Parapneumonic effusion or pleural empyema (PPE/PE) is a frequent complication of community-acquired pneumonia (CAP) in children. Different management approaches exist for this condition. We evaluated a 14-day treatment with amoxicillin (AMX) with/without clavulanic acid (AMC) confirmed or modified by microbiological findings from pleural tap. Children ≤16 years of age with radiologically diagnosed PPE/PE and initial diagnostic pleural tap were included at University Children's Hospital Zurich from 2001-2015. AMX/AMC was given for 14 days and rationalized according to microbiological pleural tap results. Clinical and radiological follow-up was scheduled until six months or full recovery.
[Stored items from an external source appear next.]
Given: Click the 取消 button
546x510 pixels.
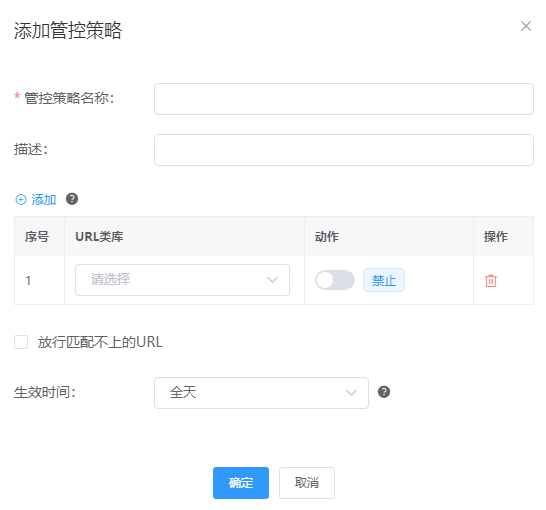Looking at the screenshot, I should click(x=307, y=483).
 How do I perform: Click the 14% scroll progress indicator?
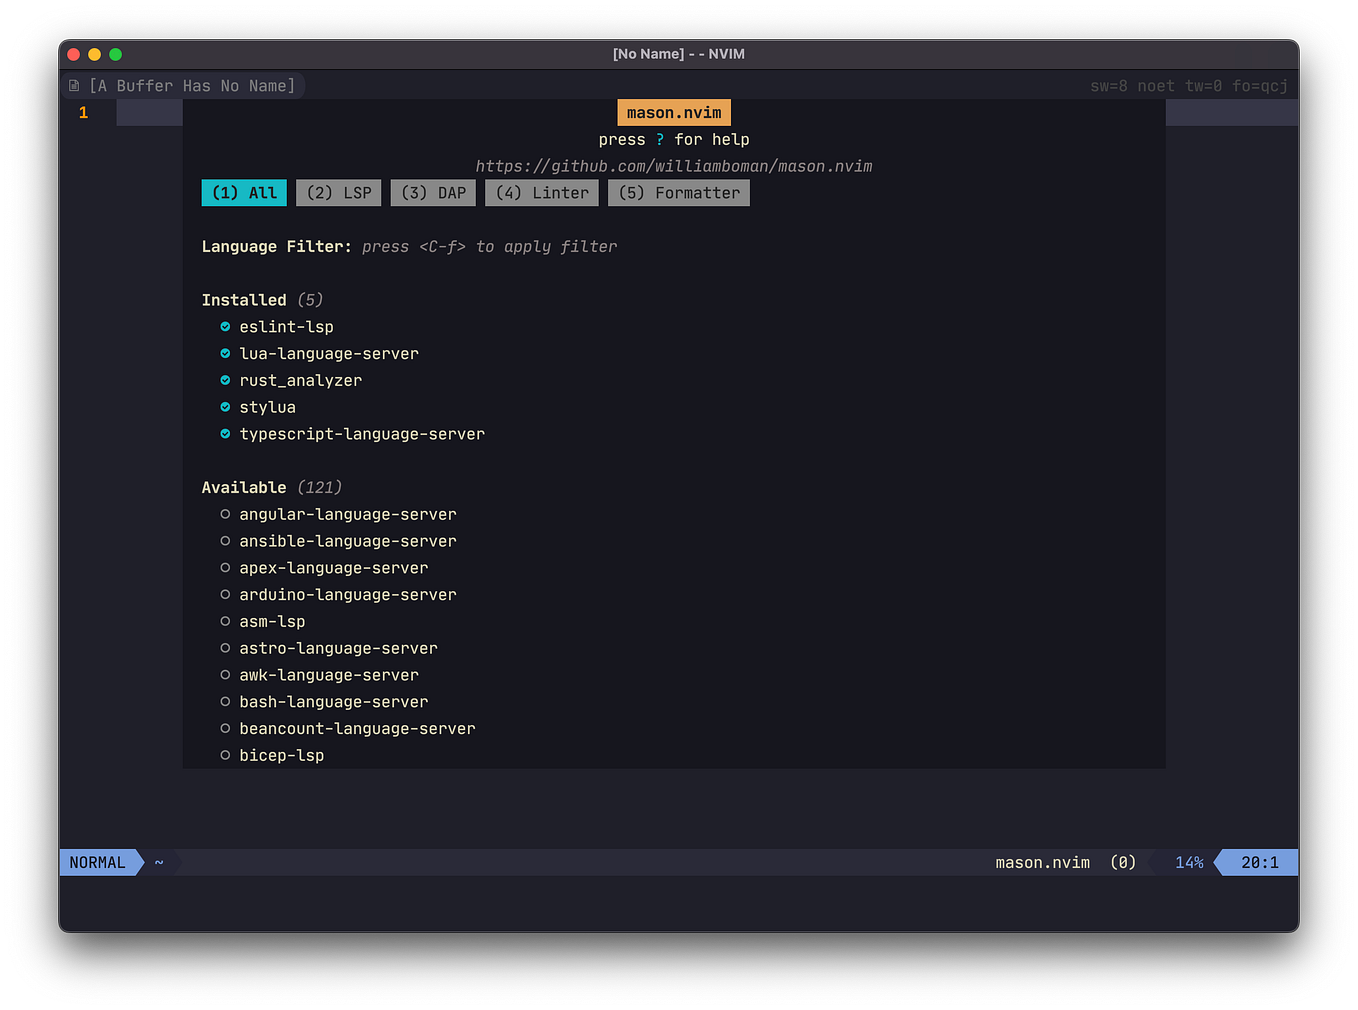tap(1189, 861)
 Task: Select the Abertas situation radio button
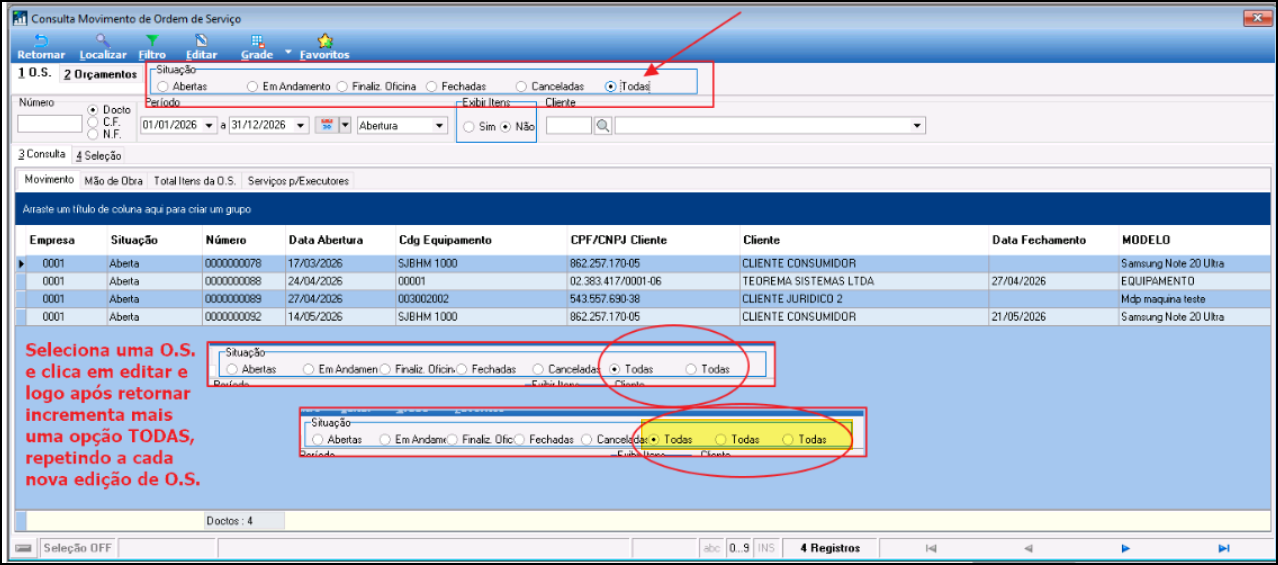point(163,87)
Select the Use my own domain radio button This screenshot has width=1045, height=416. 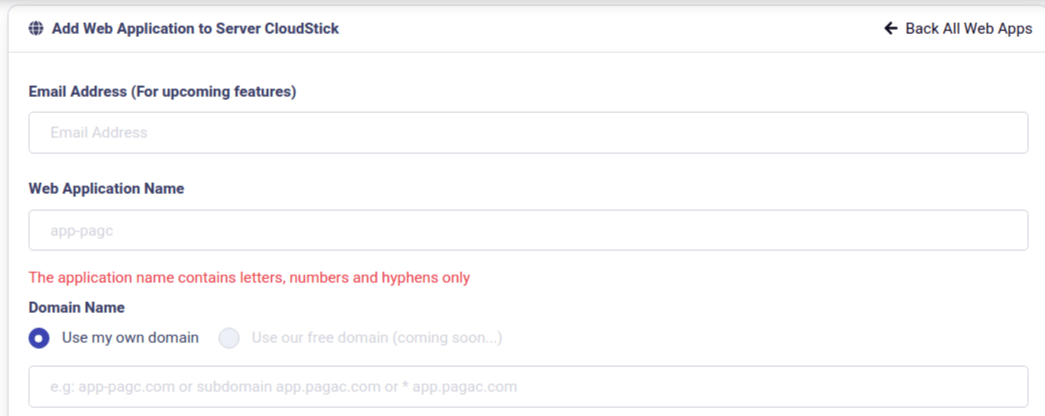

In 114 of 147 (78%) children with PPE/PE a pathogen was identified by culture, polymerase chain reaction (PCR), and/or antigen testing. Streptococcus pneumoniae was detected in 90 (79%), S. pyogenes in 13 (11%), and Staphylococcus aureus in seven cases (6%), all but two cultured pathogens (96%) were sensitive to AMX/AMC. One-hundred two of 147 (69%) patients received treatment with AMX/AMC for 14 days. They recovered more rapidly than patients with a different management (p = 0.026). Of 139 children with follow-up, 134 (96%) patients fully recovered. In conclusion, 14-day AMX/AMC treatment confirmed and rarely modified by microbiological findings from pleural tap resulted in full recovery in >95% of children with PPE/PE.